Linux Scheduling Visualization

This is not an officially supported Google product.

SchedViz is a tool for gathering and visualizing kernel scheduling traces on Linux machines. It helps to:

quantify task starvation due to round-robin queueing,
identify primary antagonists stealing work from critical threads,
determine when core allocation choices yield unnecessary waiting,
evaluate different scheduling policies,
and much more.

To learn more about what SchedViz can do and what problems it can solve, read our announcement post on the Google open source blog.

Running SchedViz

To get started clone this repo:

git clone https://github.com/google/schedviz.git

SchedViz requires yarn. Closely follow the installation instructions on the yarn Website. Make sure you have a recent version of Node.js (>= 10.9.0) installed as well.

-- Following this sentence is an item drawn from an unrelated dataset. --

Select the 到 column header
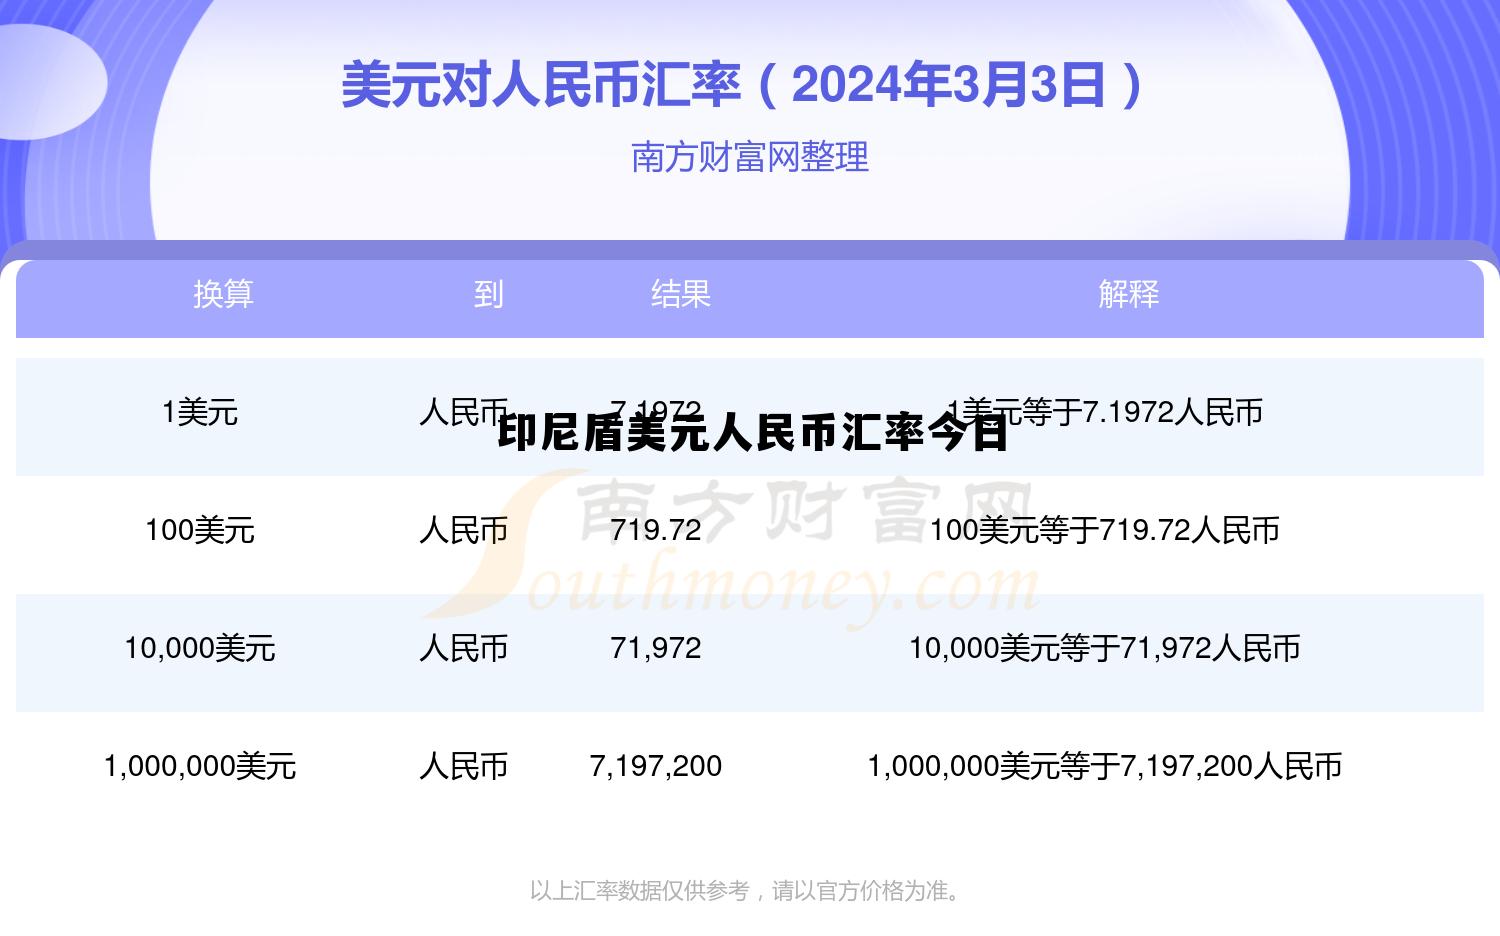Viewport: 1500px width, 936px height. click(489, 294)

Building SchedViz also requires the GNU build tools and the unzip utility. On Debian, for example, the dependencies can be installed by executing this command:

sudo apt-get update && sudo apt-get install build-essential unzip

To run SchedViz, run the following commands:

cd schedviz # The location where the repo was cloned
yarn install

Once yarn has finished run the following command in the root of the repo to start the server:

yarn bazel run server -- -- -storage_path="Path to a folder to store traces in"

The server binary takes several options:

Name	Type	Description
storage_path	String	Required. The folder where trace data is/will be stored. This should be an empty folder that is not used by anything else.
cache_size	Int	Optional. The maximum number of collections to keep open in memory at once.
port	Int	Optional. The port to run the server on. Defaults to 7402.
resources_root	String	Optional. The folder where the static files (e.g. HTML and JavaScript) are stored. Default is "client". If using bazel to run the server, you shouldn't need to change this.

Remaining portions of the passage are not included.